Confronting the jet model of Sgr A* with the Faraday rotation measure observations

TL;DR

This paper tests the jet model of Sgr A* against observed Faraday rotation measures, finding that the pure jet model underpredicts the RM but can be reconciled with observations when including accretion flow contributions, under specific geometric constraints.

Contribution

It provides the first calculation of RM based on the jet model for Sgr A* and explores how combined jet and accretion flow models can match observations.

Findings

Jet model alone underpredicts RM by two orders of magnitude.

Including accretion flow can reconcile model with observed RM.

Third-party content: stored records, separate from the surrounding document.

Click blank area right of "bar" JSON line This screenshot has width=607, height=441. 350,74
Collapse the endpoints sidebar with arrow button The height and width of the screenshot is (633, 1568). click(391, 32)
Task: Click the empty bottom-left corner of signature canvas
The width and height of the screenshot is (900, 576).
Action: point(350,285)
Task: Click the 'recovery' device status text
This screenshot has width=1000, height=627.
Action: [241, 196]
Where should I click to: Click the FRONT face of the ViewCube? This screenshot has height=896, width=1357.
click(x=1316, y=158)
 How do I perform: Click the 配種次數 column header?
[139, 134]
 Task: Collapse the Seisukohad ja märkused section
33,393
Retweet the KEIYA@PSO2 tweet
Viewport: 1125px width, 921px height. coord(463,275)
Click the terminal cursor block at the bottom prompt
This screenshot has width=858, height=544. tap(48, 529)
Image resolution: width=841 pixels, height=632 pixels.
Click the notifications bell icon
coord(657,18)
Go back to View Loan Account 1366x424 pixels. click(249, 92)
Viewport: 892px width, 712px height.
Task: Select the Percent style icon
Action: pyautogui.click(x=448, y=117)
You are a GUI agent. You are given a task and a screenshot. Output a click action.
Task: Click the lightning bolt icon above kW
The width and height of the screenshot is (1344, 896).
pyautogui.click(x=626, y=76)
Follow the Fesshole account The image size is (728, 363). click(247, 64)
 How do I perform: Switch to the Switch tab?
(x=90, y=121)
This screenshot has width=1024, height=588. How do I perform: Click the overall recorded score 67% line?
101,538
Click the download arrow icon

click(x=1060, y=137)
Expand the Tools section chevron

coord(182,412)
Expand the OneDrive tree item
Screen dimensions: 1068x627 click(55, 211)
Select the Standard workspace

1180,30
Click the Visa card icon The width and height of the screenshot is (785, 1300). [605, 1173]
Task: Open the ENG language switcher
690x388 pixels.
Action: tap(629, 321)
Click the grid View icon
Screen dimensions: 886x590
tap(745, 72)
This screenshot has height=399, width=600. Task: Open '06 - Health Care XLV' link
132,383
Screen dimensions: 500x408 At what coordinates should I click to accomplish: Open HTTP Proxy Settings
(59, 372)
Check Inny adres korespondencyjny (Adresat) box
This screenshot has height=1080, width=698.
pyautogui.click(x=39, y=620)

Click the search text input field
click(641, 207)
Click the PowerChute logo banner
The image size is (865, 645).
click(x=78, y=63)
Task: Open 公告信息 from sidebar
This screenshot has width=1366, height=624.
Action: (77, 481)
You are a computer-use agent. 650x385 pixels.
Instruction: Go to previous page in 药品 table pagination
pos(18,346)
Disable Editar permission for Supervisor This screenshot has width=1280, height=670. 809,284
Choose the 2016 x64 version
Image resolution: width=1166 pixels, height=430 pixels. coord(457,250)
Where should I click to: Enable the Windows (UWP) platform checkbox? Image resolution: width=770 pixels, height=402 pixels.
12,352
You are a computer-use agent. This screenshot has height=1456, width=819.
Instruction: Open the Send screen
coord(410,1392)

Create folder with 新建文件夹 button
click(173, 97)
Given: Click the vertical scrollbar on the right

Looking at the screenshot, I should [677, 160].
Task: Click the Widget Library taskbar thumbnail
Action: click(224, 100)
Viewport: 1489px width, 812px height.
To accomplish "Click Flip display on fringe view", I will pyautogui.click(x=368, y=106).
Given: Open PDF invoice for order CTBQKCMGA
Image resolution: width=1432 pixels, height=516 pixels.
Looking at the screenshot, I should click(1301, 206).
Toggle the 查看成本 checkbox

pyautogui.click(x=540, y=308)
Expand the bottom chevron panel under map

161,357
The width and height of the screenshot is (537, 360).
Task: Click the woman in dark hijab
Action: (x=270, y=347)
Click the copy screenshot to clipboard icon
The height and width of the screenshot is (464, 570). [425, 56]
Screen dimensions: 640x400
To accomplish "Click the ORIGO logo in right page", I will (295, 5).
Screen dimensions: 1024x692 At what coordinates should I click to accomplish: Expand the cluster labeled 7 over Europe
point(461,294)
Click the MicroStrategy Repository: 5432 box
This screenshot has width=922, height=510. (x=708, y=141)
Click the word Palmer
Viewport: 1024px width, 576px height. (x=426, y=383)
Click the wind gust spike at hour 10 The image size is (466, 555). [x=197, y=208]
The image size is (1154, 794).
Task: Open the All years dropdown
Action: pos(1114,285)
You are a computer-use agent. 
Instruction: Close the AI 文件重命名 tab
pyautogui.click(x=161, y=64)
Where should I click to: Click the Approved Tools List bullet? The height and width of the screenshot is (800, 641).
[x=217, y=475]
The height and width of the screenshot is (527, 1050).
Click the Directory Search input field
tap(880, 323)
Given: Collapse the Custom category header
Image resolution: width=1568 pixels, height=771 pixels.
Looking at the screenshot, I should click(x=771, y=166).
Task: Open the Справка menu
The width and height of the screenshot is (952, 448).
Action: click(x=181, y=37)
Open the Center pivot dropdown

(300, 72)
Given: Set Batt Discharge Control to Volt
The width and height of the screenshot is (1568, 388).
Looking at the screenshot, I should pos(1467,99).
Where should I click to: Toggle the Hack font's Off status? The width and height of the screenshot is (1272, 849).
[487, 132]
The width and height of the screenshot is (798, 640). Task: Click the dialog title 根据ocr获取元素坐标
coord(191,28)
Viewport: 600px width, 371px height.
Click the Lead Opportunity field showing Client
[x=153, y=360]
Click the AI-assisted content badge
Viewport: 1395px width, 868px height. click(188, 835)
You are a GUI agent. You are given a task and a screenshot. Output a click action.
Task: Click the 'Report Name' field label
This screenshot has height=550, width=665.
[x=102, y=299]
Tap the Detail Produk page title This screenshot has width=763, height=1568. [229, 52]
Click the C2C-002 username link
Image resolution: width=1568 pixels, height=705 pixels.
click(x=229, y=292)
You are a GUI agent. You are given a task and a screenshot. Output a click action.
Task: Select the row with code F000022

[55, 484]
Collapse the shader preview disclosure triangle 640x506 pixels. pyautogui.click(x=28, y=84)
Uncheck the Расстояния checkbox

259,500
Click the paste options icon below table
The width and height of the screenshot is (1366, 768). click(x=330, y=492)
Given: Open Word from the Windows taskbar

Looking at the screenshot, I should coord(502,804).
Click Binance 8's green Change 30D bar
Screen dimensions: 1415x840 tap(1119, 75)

Required inclination angle conflicts with existing observational estimates.

Abstract

Sgr A* is probably the supermassive black hole being investigated most extensively due to its proximity. Several theoretical models for its steady state emission have been proposed in the past two decades. Both the radiative-inefficient accretion flow and the jet model have been shown to well explain the observed spectral energy distribution. Faraday rotation measure (RM) has been unambiguously measured at submillimeter wavelength, but has only been tested against the accretion flow model. Here we first calculate the RM based on the jet model and find that the predicted value is two orders of magnitude lower than the measured value. We then include an additional contribution from the accretion flow in front of the jet and show that the measured RM may be reconciled with the model under some tight constraints. The main constraint is that the inclination angle should be greater than $\sim 73^{\circ}$. But this requirement is not consistent with an existing observational estimate of the inclination angle.